对于以前的版本来说,case class最多支持22个大数据培训字段如果超过了22个字段,我们就必须要自己开发一个类,实现product接口才行。因此这种方式虽然简单,但是不通用;因为生产中的字段是非常非常多的,是不可能只有20来个字段的。

 

//Java
import org.apache.spark.api.java.JavaRDD;
import org.apache.spark.api.java.function.Function;
import org.apache.spark.api.java.function.VoidFunction;
import org.apache.spark.sql.Dataset;
import org.apache.spark.sql.Row;
import org.apache.spark.sql.SparkSession;


import javax.jnlp.PersistenceService;
import javax.xml.crypto.Data;


public class rddtoDFreflectionJava {
    public static void main(String[] args) {
        SparkSession spark = SparkSession
                .builder()
                .appName("program")
                .master("local").config("spark.sql.warehouse.dir", "file:/Users/zhangjingyu/Desktop/Spark架构/spark-warehouse")
                .getOrCreate();
        String Path = "file:/Users/zhangjingyu/Desktop/spark-2.4.0/examples/src/main/resources/people.txt";


        JavaRDD<PersonJava> personRDD = Spark.read().textFile(Path).javaRDD().map(line -> {
            String name = line.split(",")[0];
            Long age = Long.valueOf(line.split(",")[1].trim());
            PersonJava person = new PersonJava();
            person.setName(name);
            person.setAge(age);
            return person;
        });
/**
 *         JavaRDD<PersonJava> personRdd = Spark.read().textFile(Path).javaRDD().map(new Function<String, PersonJava>() {
 *             @Override
 *             public PersonJava call(String line) throws Exception {
 *                 String name = line.split(",")[0];
 *                 Long age = Long.valueOf(line.split(",")[1].trim());
 *                 PersonJava person = new PersonJava();
 *                 person.setName(name);
 *                 person.setAge(age);
 *                 return person;
 *             }
 *         });
 */
        Dataset<Row> personDF = Spark.createDataFrame(personRDD,PersonJava.class);
        personDF.createOrReplaceTempView("test");
        Dataset<Row> ResultDF = Spark.sql("select * from test a where a.age < 30");
        ResultDF.show();




        JavaRDD<PersonJava> ResultRDD = ResultDF.javaRDD().map(line -> {
            PersonJava person = new PersonJava();
            person.setName(line.getAs("name"));
            person.setAge(line.getAs("age"));
            return person;
        });


        for (PersonJava personJava : ResultRDD.collect()) {
            System.out.println(personJava.getName()+":"+personJava.getAge());
        }


/**
 *         JavaRDD<PersonJava> resultRdd = ResultDF.javaRDD().map(new Function<Row, PersonJava>() {
 *             @Override
 *             public PersonJava call(Row row) throws Exception {
 *                 PersonJava person = new PersonJava();
 *                 String name = row.getAs("name");
 *                 long age = row.getAs("age");
 *                 person.setName(name);
 *                 person.setAge(age);
 *                 return person;
 *             }
 *         });
 *         resultRdd.foreach(new VoidFunction<PersonJava>() {
 *             @Override
 *             public void call(PersonJava personJava) throws Exception {
 *                 System.out.println(personJava.getName()+":"+personJava.getAge());
 *             }
 *         });
 */
    }
}


//Scala
object rddtoDFreflectionScala {
  case class Person(name : String , age : Long)

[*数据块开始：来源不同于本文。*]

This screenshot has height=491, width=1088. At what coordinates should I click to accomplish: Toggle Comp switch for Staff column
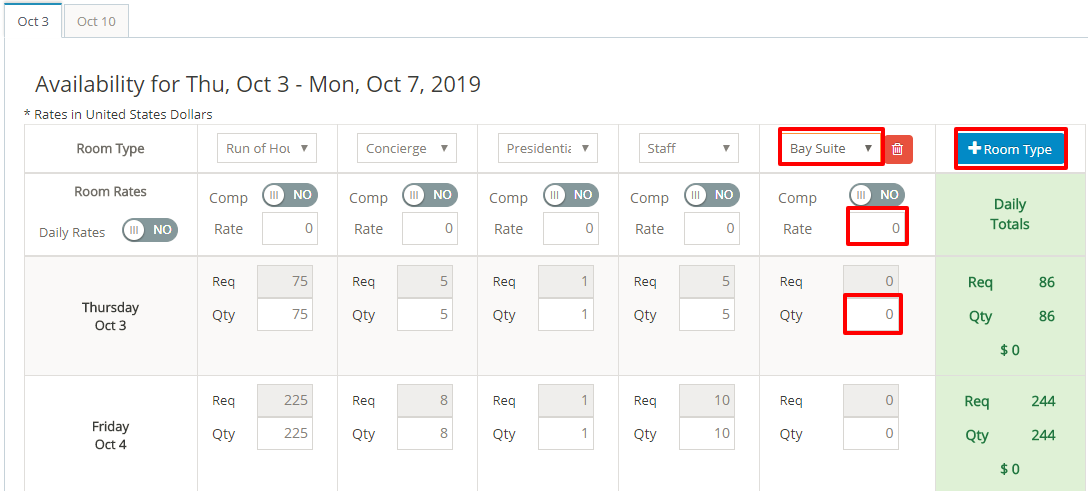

  def main(args: Array[String]): Unit = {
    val spark = CommSparkSessionScala.getSparkSession()
    val path = "file:/Users/zhangjingyu/Desktop/spark-2.4.0/examples/src/main/resources/people.txt"
    import spark.implicits._;
    val personDF = spark.sparkContext.textFile(path).map(row => row.split(",")).map(line => {
      Person(line(0),line(1).trim.toLong)
    }).toDF
    personDF.createOrReplaceTempView("test")
    val resultDF = spark.sql("select * from test a where a.age > 20")
    val resultrdd = resultDF.rdd.map(x =>{
      val name = x.getAs[String]("name")
      val age = x.getAs[Long]("age")
      Person(name,age)
    })


    for (elem <- resultrdd.collect()) {
      System.out.println(elem.name+" : "+ elem.age)
    }
  }
}

RDD转换DataFrame之Programm方式

创建一个DataFrame,使用编程的方式,这个方式用的非常多。通过编程方式指定schema ,对于第一种方式的schema其实定义在了case class里面了。

//Java
import org.apache.spark.api.java.JavaPairRDD;
import org.apache.spark.api.java.JavaRDD;
import org.apache.spark.api.java.function.Function;
import org.apache.spark.api.java.function.PairFunction;
import org.apache.spark.api.java.function.VoidFunction;
import org.apache.spark.sql.Dataset;
import org.apache.spark.sql.Row;
import org.apache.spark.sql.RowFactory;
import org.apache.spark.sql.SparkSession;
import org.apache.spark.sql.types.DataTypes;
import org.apache.spark.sql.types.StructField;
import org.apache.spark.sql.types.StructType;
import scala.Tuple2;




import java.util.ArrayList;
import java.util.List;


public class rddtoDFprogrammJava {
    public static void main(String[] args) {


        SparkSession spark = SparkSession
                .builder()
                .appName("program")
                .master("local").config("spark.sql.warehouse.dir", "file:/Users/zhangjingyu/Desktop/Spark架构/spark-warehouse")
                .getOrCreate();
        String Path = "file:/Users/zhangjingyu/Desktop/spark-2.4.0/examples/src/main/resources/people.txt";


        //创建列属性
        List<StructField> fields = new ArrayList<>();
        StructField structField_name = DataTypes.createStructField("name", DataTypes.StringType, true);
        StructField structField_age = DataTypes.createStructField("age", DataTypes.LongType, true);
        fields.add(structField_name);
        fields.add(structField_age);
        StructType scheme = DataTypes.createStructType(fields);


        JavaRDD PersonRdd = spark.read().textFile(Path).javaRDD().map(x -> {
            String[] lines = x.split(",");
            return RowFactory.create(lines[0], Long.valueOf(lines[1].trim()));
        });


        Dataset<Row> PersonDF = spark.createDataFrame(PersonRdd, scheme);
        PersonDF.createOrReplaceTempView("program");
        Dataset<Row> ResultDF = spark.sql("select * from program ");
        ResultDF.show();


        for (Row row : ResultDF.javaRDD().collect()) {
            System.out.println(row);
        }
    }
}


//Scala


import org.apache.spark.sql.Row
import org.apache.spark.sql.types.{LongType, StringType, StructField, StructType}


object rddtoDFprogrammScala {
  def main(args: Array[String]): Unit = {
    val spark = CommSparkSessionScala.getSparkSession()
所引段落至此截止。